**PROVIDED RECORDS:**
== Segment start ==

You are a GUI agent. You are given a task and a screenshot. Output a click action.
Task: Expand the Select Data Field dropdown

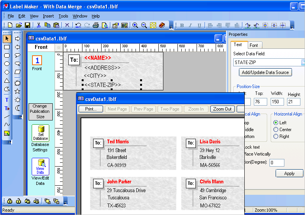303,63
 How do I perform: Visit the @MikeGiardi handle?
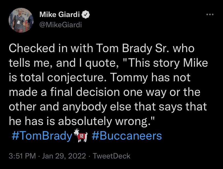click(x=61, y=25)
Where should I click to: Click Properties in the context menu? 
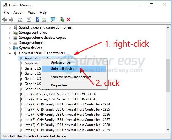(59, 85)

== Segment end ==
== Segment start ==

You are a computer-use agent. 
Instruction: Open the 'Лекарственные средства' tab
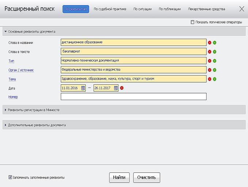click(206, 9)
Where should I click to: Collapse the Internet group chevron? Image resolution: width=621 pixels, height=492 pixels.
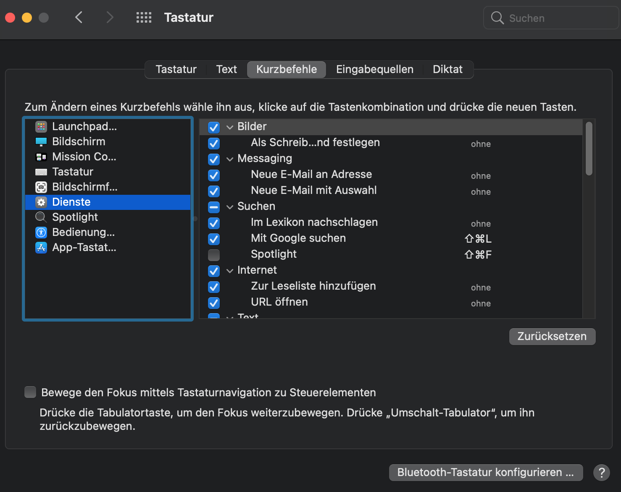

== Segment end ==
== Segment start ==

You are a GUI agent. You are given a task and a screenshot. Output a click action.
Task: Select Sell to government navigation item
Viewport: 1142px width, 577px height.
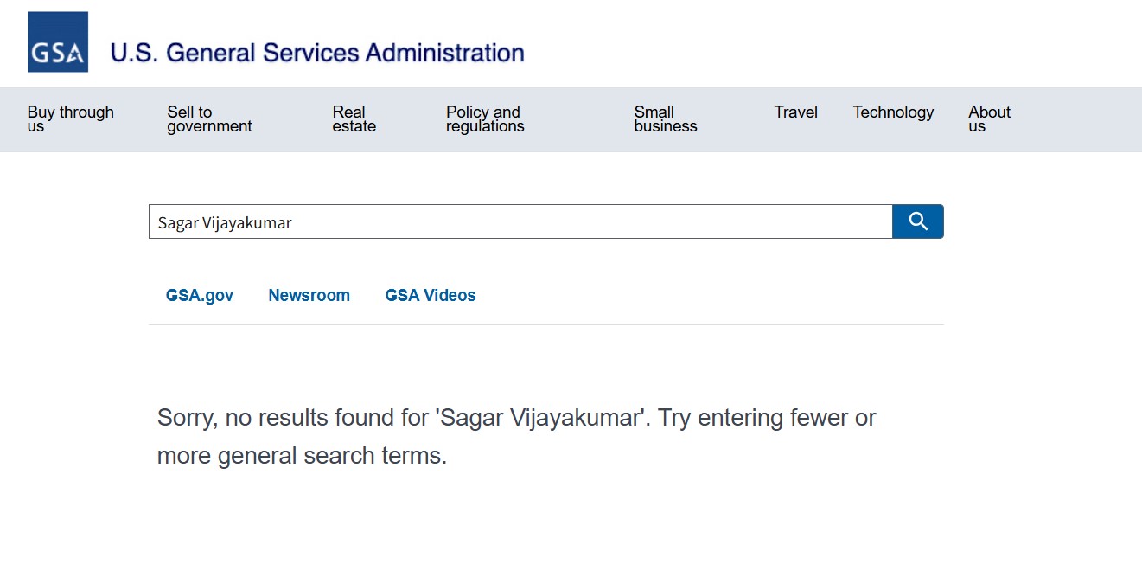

== Segment end ==

Lines containing the word "height" must be found in the data above and copied.

Where should I click to: Collapse the Internet group chevron? Image resolution: width=621 pixels, height=492 pixels.
Viewport: 1142px width, 577px height.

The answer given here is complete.